First of all, thank you so much for looking at this problem so thoroughly. I do have one consideration. You state, "Many of these sites are called in the SR set as reference calls with a missing ("./.") genotype, most likely because their VAF is off (~25-30%). So I think many of the remaining FP calls in the long reads are actually TP that are not called properly in the Illumina set." When I compare IGV plots between SR and LR (this is before correction), I see...

image

These are three individuals. LR is the top 3, and SR is the lower 3. For the LR, these three individuals are being called hets. I feel those are spurious and are actually due to LR skipping during sequencing. From my visual review of discrepancies between SR and LR, a lot of them look like this. I was hoping Ratatosk would be able to correct these.

GuillaumeHolley commented 1 year ago

On one hand, ONT R9.4 is not very good for indels, especially in homopolymers like here so it could very well be an error. On the other hand, I imagine those 3 samples are a trio? Because if they are, given that the 3 of them show a clear heterozygous deletion of 2bp, there is some support to believe that the deletion is real. Given that this is in a high density SNP region, it is possible that there is something else going on in that region which prevents from the deletion from being represented in the short reads at this loci. In the long reads, can you see an insertion close to that loci? Is the coverage of the short reads "normal" at that loci? Is the MAPQ of the short reads 60 in that region?

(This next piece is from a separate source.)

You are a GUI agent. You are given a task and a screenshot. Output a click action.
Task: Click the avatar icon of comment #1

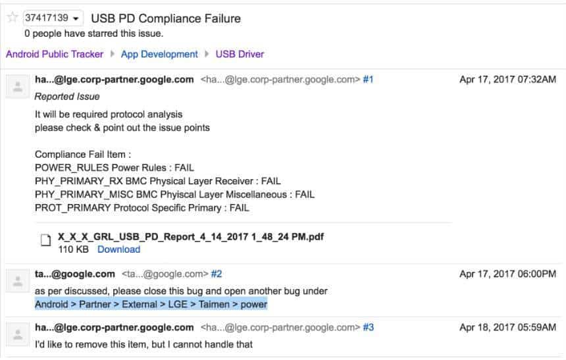(17, 87)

shinlin77 commented 1 year ago

These are unrelateds. That being said, I agree with you that the region I showed was a high density SNP region. Nevertheless, there are other regions which are fairly bland except they have a homopolymer. The LR sequences leads to a SNP call, but the SR does not.

image

Indeed, I have 20-some unrelated individuals. Just in the region of chr5:119573311 +/- 1Mb (so double size of the window of area that I sent you), there are 65 positions where the SR and LR reads are discrepant by ~50% or more (so like more than 10 out of 20 individuals have discrepant calls between SR and LR). When I look on IGV, invariably, they are at homopolymer sites where I would tend to think LR is making the mistake.